Un reclamo: trabajar menos
La 
mentalidad start up ha traído una concepción del trabajo que implica una
 gestión del tiempo diferente. Trabajar menos es ahora un reclamo que 
permite captar el talento necesario. Así se ve en nuevos tipos de 
empresas caracterizadas por la agilidad, los nuevos ritmos de trabajo, 
la flexibilidad, y una organización horizontal y colaborativa. Todo esto
 difiere del presentismo o de la multitarea inútil que no aporta valor. 
Pasar demasiado tiempo en la oficina y centrarse en el estar y no en el 
hacer influye negativamente en la creatividad y en la capacidad de 
innovación. Además, la productividad se logra con quien está 
verdaderamente enganchado, y pasar más horas de las necesarias en el 
trabajo no es precisamente un factor de motivación.
Cada vez más 
empresas desarrollan iniciativas que persiguen la felicidad laboral 
usando el tiempo como moneda de cambio para sus empleados, aunque cualquier
 iniciativa de autogestión del tiempo sólo puede aplicarse en 
determinadas funciones y sectores, sobre todo donde sea fácil establecer
 objetivos claros y sea posible medir los resultados, como es 
el caso de las empresas en las que se trabajan por proyectos. Algunas 
organizaciones tienden a mantener el sueldo de sus empleados aunque 
trabajen un día menos a la semana, con lo que logran un aumento notable 
en el equilibrio entre la vida personal y la profesional; una motivación
 más alta; un descenso del absentismo y un incremento de la puntualidad y
 de la creatividad. 
Un análisis de Randstad elaborado a partir de
 la Encuesta de Población Activa (EPA) revelaba esta semana que 727.100 
trabajadores en España (un 6,4% más que en 2017) quieren reducir su 
jornada laboral, con la correspondiente disminución de sus ingresos. 

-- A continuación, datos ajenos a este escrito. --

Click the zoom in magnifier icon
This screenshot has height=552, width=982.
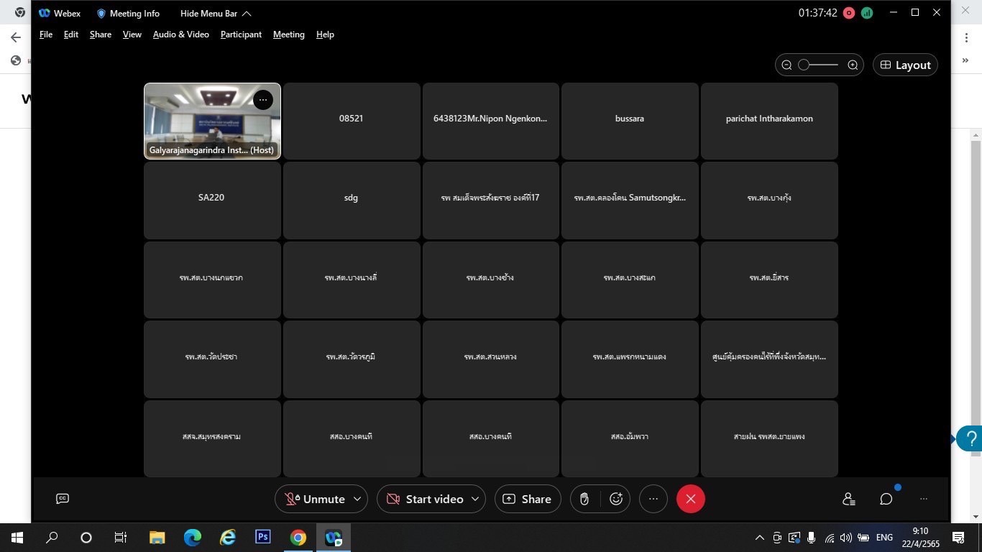[853, 65]
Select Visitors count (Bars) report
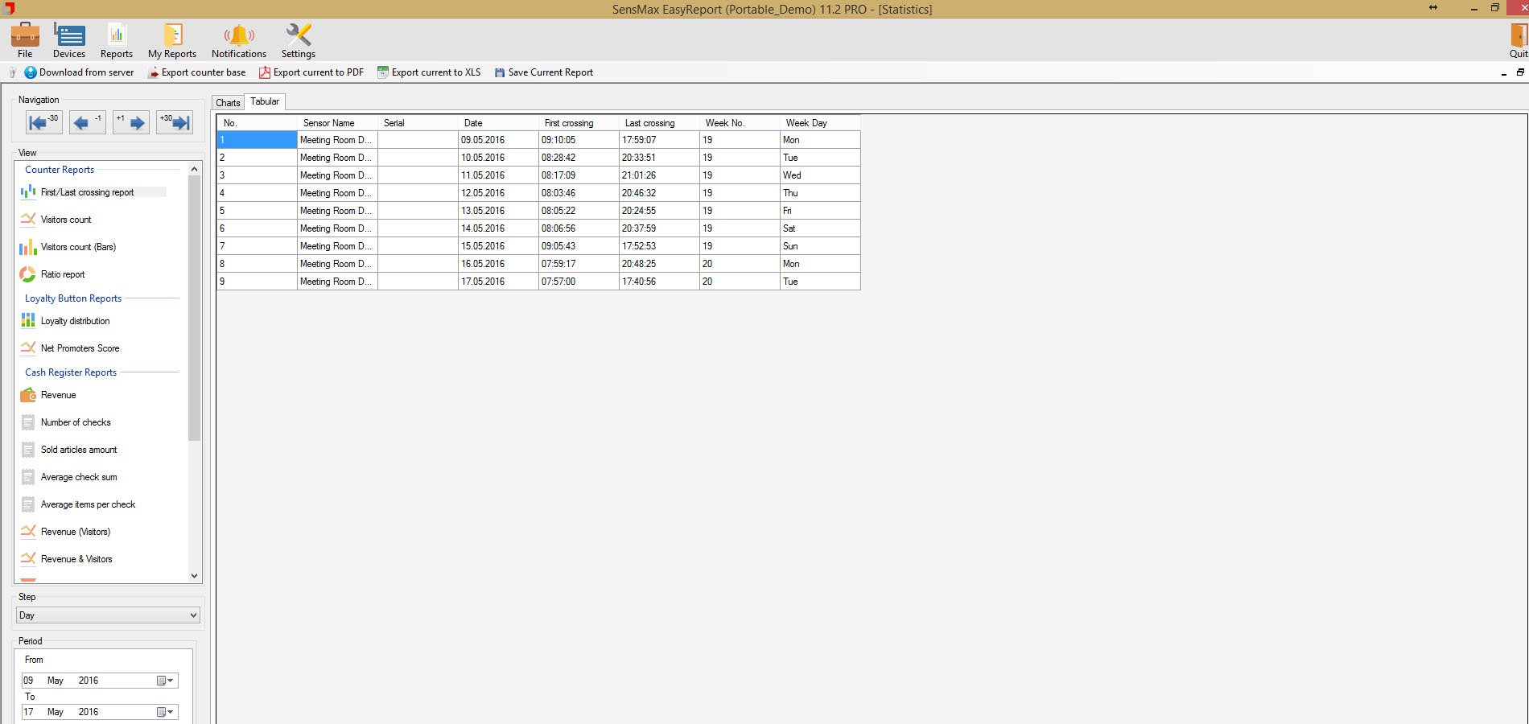1529x724 pixels. coord(78,247)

Según un estudio del Melbourne Institute of Applied Economic and Social Research,  trabajar más de 25 horas a la semana afecta negativamente a los profesionales de más de 40 años.
 Y una investigación de Workmeter confirma que sólo pasamos 81 segundos 
trabajando en una misma actividad, y que destinamos un 14% de nuestra 
jornada a revisar el correo electrónico y un 61% a reuniones previsibles
 e inútiles. Y el informe anual Randstad Employer Brand Research 2018 
concluye que el equilibrio entre trabajo y vida personal es el segundo 
factor más importante para desarrollar la carrera en una u otra empresa,
 sólo superado por el salario.
IG Metall, el mayor sindicato de 
Alemania, consiguió que sus miembros trabajen 28 horas a la semana 
durante un máximo de dos años, normalmente cuando tienen niños pequeños.
 Y en Suecia se mantiene algún experimento que propugna una semana 
laboral de 30 horas que reduciría el absentismo -como en el caso de la 
firma de administración de propiedades Perpetual Mutual de Nueva 
Zelanda- e incrementaría la productividad y mejoraría la salud laboral.